(RECORDED INFORMATION)

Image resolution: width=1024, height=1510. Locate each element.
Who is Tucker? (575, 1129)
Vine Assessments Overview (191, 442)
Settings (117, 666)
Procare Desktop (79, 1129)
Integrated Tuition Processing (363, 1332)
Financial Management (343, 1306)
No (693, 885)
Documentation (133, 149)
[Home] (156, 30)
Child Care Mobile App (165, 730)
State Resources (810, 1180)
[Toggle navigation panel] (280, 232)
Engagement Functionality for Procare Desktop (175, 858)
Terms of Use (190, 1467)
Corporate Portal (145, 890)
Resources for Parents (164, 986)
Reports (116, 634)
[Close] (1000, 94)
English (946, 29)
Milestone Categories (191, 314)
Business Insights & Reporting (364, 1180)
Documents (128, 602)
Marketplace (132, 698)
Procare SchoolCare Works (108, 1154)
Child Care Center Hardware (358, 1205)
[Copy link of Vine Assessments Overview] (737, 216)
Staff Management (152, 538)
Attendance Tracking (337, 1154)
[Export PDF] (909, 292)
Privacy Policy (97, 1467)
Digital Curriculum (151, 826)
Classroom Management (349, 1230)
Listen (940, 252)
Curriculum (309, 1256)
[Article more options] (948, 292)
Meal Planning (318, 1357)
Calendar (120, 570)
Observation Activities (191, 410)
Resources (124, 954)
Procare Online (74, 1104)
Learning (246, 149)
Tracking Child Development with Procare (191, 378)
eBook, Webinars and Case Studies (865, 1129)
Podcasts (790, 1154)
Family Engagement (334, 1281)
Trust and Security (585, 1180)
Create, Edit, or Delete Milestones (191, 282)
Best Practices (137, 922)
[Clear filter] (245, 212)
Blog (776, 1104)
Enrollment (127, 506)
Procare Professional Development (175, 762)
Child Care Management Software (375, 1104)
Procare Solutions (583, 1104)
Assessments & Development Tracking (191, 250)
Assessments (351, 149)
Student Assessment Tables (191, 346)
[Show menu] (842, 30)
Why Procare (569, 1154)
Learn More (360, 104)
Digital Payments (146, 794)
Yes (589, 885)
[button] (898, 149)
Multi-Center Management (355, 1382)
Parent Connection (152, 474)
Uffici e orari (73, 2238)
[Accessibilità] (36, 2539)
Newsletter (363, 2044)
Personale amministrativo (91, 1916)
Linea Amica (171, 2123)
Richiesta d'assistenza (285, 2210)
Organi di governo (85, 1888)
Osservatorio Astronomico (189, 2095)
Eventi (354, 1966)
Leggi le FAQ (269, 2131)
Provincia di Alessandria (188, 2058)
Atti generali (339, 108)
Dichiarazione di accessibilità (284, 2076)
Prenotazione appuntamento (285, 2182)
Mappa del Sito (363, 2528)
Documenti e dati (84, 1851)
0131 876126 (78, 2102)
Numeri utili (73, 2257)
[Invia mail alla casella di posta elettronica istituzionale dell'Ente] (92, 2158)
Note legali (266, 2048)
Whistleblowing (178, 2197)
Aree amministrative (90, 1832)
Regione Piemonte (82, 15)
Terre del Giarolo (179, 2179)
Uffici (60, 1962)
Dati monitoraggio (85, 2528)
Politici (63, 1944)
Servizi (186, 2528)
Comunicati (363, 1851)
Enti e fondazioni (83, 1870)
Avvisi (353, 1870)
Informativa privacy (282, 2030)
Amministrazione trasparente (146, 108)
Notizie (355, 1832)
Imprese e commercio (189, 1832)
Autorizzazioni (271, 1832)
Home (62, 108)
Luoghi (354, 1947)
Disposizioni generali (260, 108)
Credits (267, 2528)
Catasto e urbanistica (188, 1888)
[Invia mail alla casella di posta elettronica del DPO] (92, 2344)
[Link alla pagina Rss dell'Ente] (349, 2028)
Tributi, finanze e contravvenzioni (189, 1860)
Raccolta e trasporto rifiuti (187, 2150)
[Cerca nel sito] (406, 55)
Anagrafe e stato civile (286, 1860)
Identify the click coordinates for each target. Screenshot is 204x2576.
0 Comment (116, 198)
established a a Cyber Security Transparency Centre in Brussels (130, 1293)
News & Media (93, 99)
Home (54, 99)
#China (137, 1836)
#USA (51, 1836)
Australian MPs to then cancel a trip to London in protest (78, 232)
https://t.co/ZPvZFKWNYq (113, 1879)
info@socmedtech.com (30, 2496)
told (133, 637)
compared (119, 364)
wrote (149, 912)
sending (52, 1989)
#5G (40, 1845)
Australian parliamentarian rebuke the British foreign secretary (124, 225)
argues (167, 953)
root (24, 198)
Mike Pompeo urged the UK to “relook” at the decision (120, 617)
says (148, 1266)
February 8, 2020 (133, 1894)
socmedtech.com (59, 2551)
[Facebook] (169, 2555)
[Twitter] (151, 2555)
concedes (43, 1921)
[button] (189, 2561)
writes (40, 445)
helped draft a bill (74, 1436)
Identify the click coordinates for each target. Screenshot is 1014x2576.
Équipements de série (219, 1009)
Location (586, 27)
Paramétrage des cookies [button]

(End RECORDED INFORMATION)

→ **TASK REQUIREMENTS**
Scan the data above; copy every line where "Assessments" appears.

→ **TASK ANSWER**
Vine Assessments Overview (191, 442)
[Copy link of Vine Assessments Overview] (737, 216)
Assessments & Development Tracking (191, 250)
Assessments (351, 149)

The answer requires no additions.